The role of the media must be questioned too. Currently, we are witnessing the development of a ‘media-democracy’ across Europe and beyond, in which the individual media-savvy performance of leaders is becoming more important than the political process. Accordingly, the most complex politics can easily be reduced to a few slogans apparently comprehensible to the broad public at large. Hence, the role media communication and appropriation has played in the recent success of populist-right parties is worth considering in some detail. The disproportionate success of some of these parties could certainly be explained by the excessive exposure that they receive in the media, despite their lack of the requisite organizational and political structures.
Far-right extremism is overtly reliant on charismatic personalities and on a clever use of the media.
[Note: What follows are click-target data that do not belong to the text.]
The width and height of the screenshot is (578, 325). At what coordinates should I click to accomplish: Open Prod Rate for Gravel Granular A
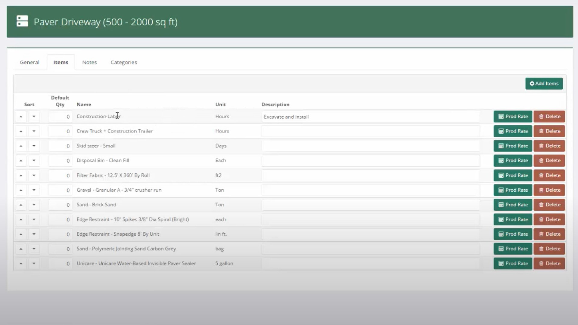tap(513, 190)
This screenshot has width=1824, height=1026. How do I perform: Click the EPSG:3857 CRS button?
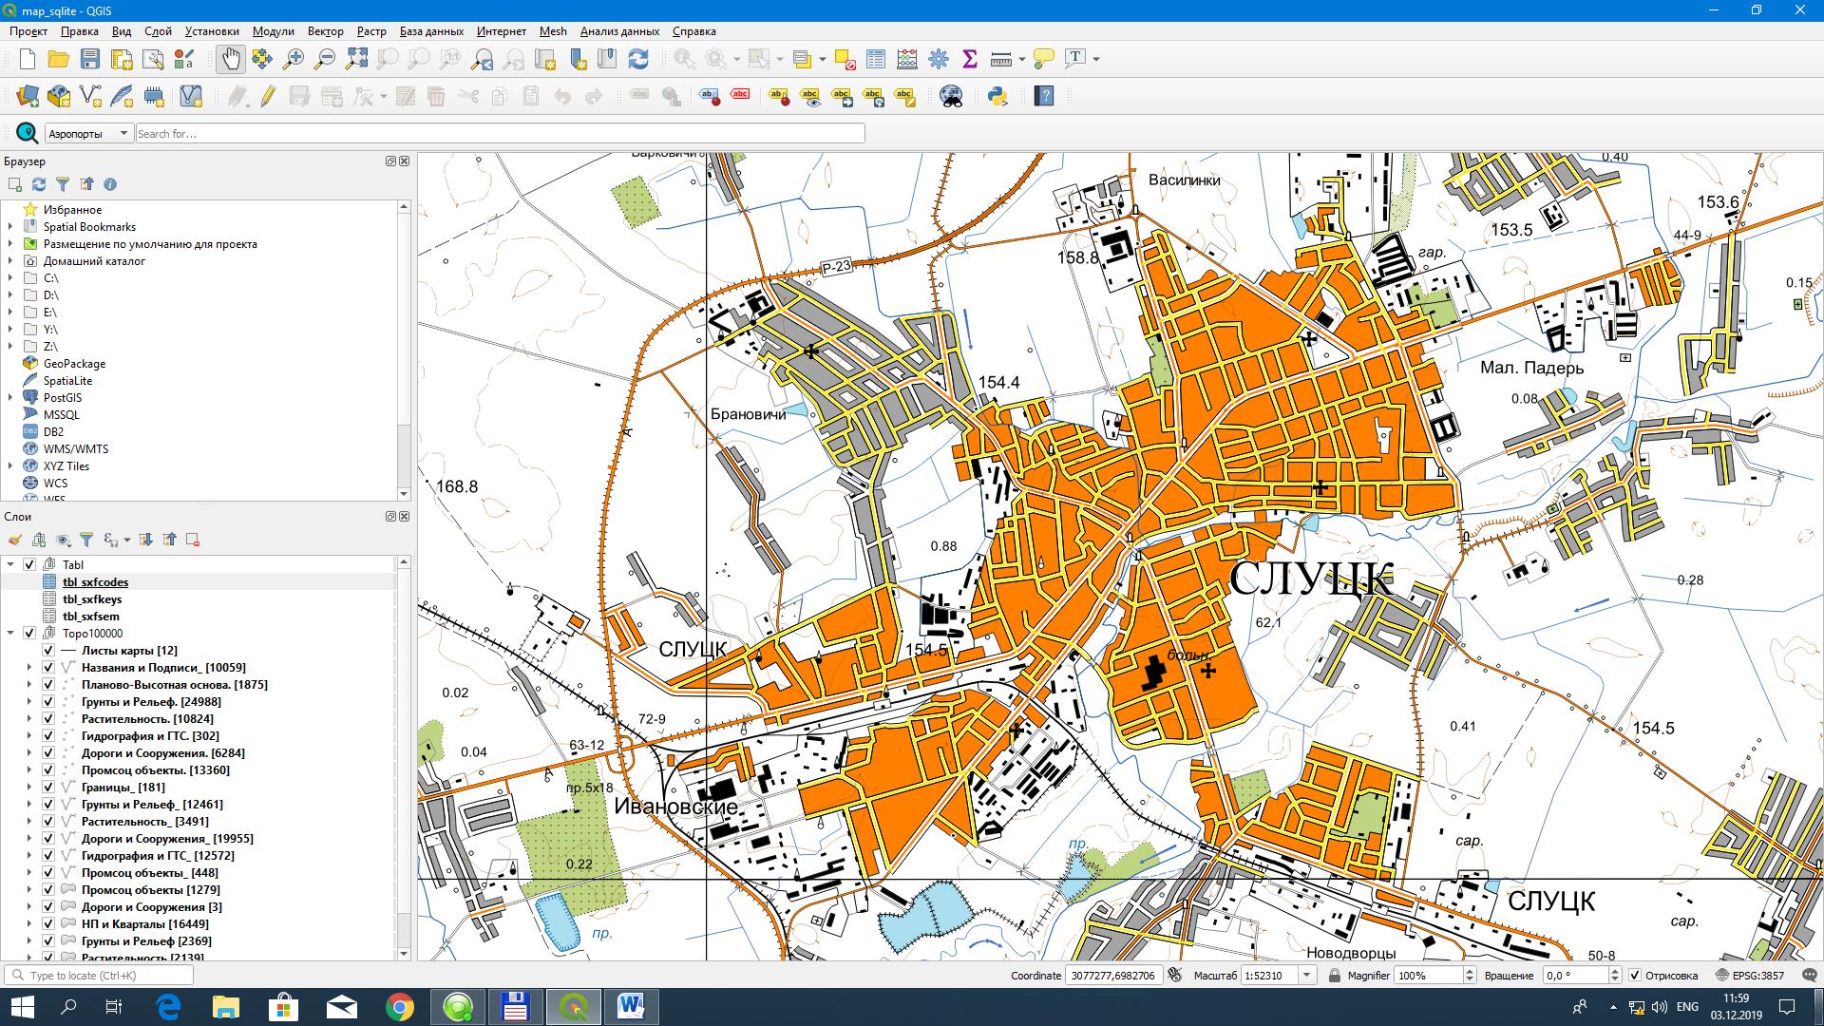1750,976
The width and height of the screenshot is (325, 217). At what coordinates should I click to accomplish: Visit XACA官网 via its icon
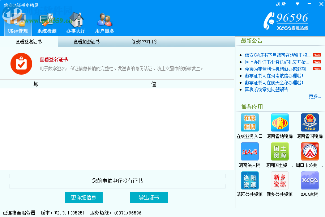tap(309, 181)
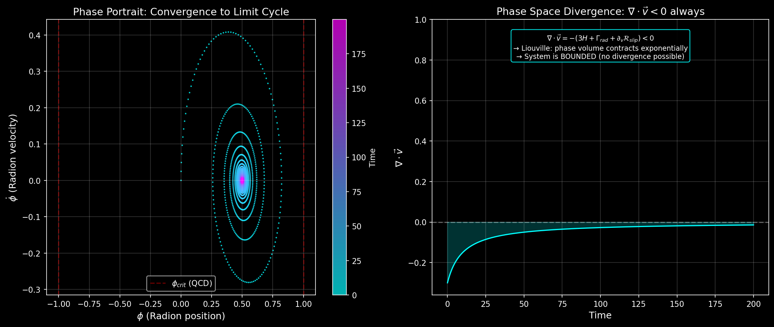The image size is (774, 327).
Task: Click the Phase Portrait plot title
Action: pos(181,12)
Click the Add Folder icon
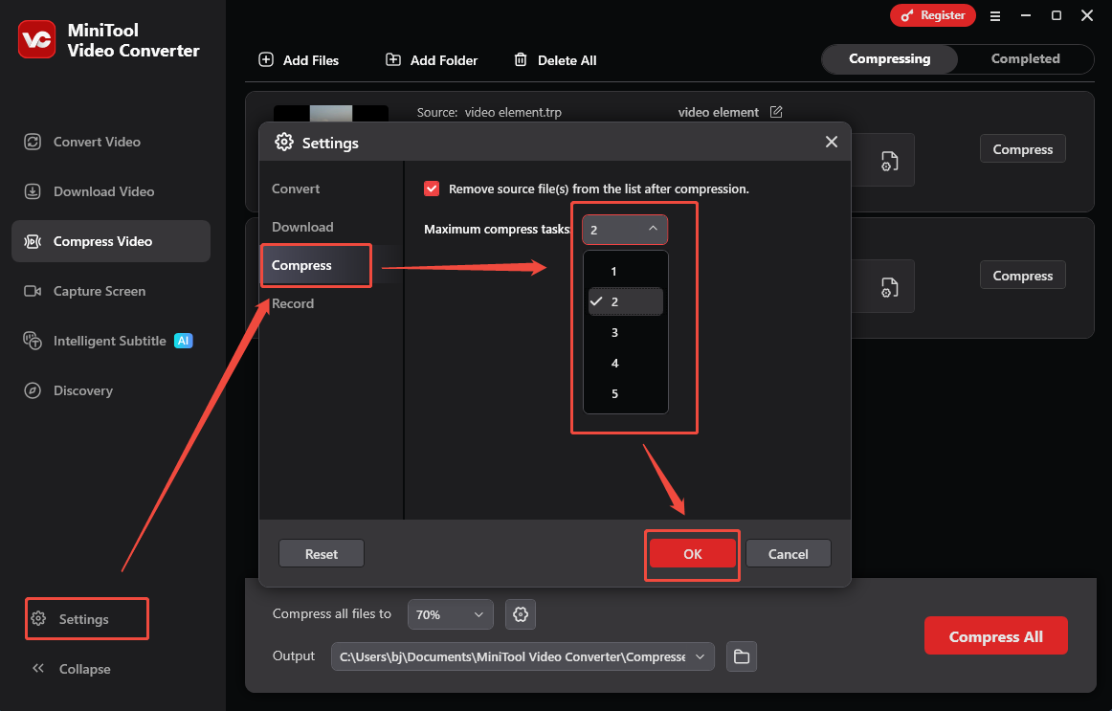 pyautogui.click(x=392, y=59)
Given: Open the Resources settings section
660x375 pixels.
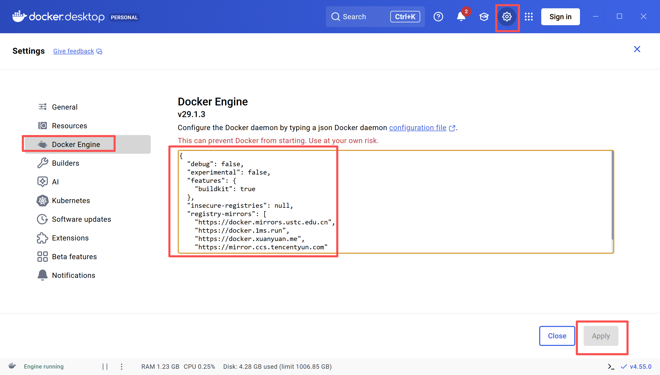Looking at the screenshot, I should pos(69,126).
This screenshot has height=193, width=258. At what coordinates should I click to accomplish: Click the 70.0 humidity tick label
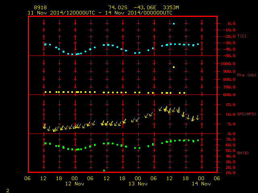tap(231, 140)
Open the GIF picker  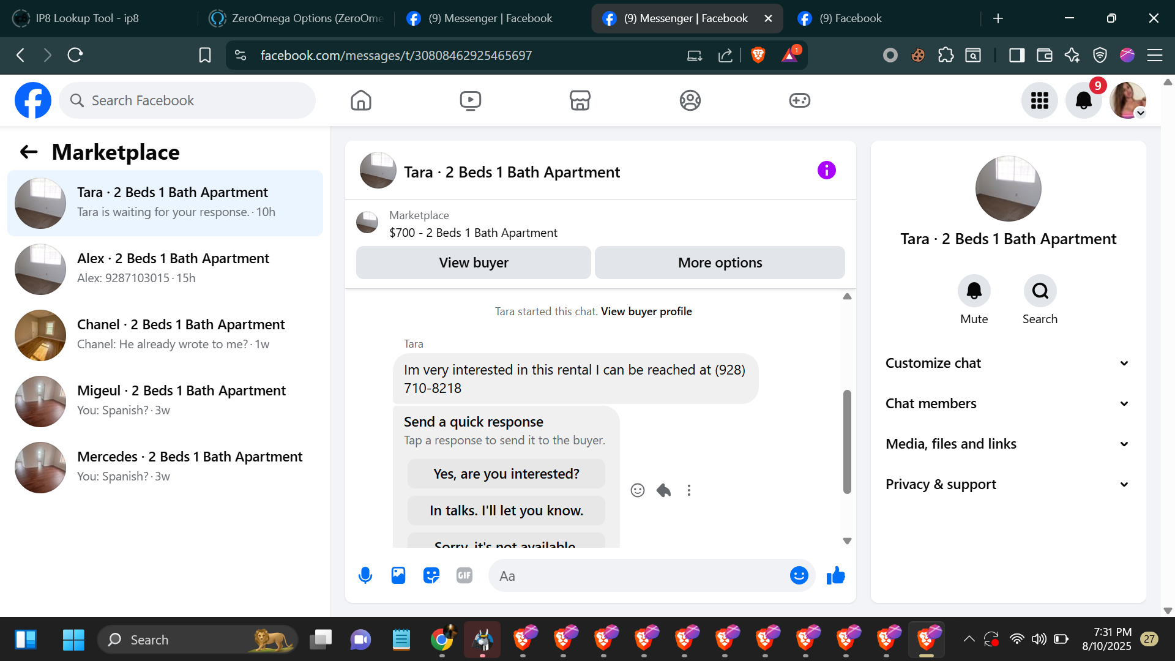coord(464,575)
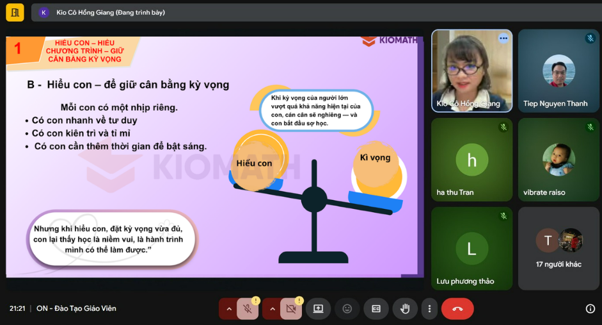Click the vibrate raiso participant tile
This screenshot has width=602, height=325.
click(558, 160)
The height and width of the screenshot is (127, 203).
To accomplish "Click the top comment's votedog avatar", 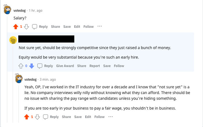I will click(x=8, y=10).
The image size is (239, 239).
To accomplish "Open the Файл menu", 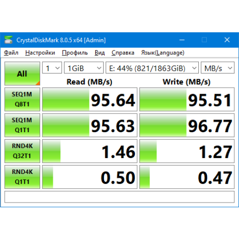I will tap(11, 53).

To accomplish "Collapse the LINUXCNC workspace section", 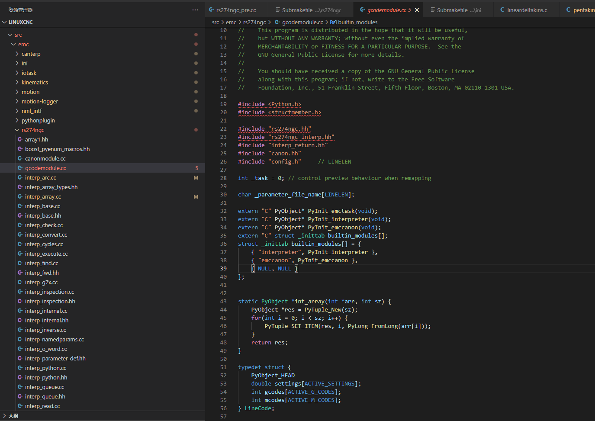I will 5,22.
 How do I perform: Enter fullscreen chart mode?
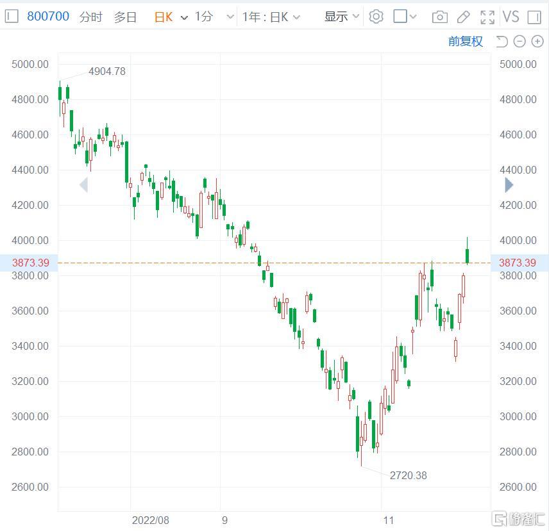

In this way populist extremist discourses seem to fill a gap created by the public's disenchantment with mainstream politics. Recent opinion polls such as Eurobarometer reveal that trust in mainstream politicians and governing parties has dropped significantly across Europe. Indeed only 29 per cent of European citizens trust their national governments as opposed to 34 per cent in 2007; in 2009, the numbers dropped even more: only 13 per cent of British citizens, for example, trusted their politicians, and 82 per cent believed that politicians were not telling the truth. In 2011, on average, 16 per cent trusted their national political parties, and the level of trust in several major EU countries (including the UK and France) did not exceed 10%.
Against this backdrop, rightwing populist parties have managed to challenge the traditional right/left cleavage : in Austria, Sweden and Norway for example, radical right-wing parties are today gaining votes amongst working-class electorates previously leaning towards the left which they specifically target. An apparent consensus on economic policies and security measures obfuscates traditional notions of class politics.
Should radical right parties be outlawed?
Considering this landscape of the European far right raises some concrete ethical and democratic issues: should such far-right parties in any way be restricted by law beyond electoral mechanisms? The efficiency of such a move is dubious, as banning a party from official participation in the public sphere would not necessarily result in thwarting its attractiveness in society. Quite the contrary, it might prove counter-productive and actually lead to the opposite reaction.
This debate has remained controversial for many decades and will probably intensify in the future. The case of laws prohibiting Holocaust Denial is here particularly telling: while such laws have been passed in Austria, Germany, France, and the Netherlands since the end of the Second World War, they do not exist in other European countries. Yet the concrete impact of such laws on radical right parties remains unclear. Prohibition does not solve the ethical dilemma posed by the radical right: whether or not a party with inherently undemocratic, discriminatory and exclusionary policies can or should be seen as a legitimate entity in western democracies.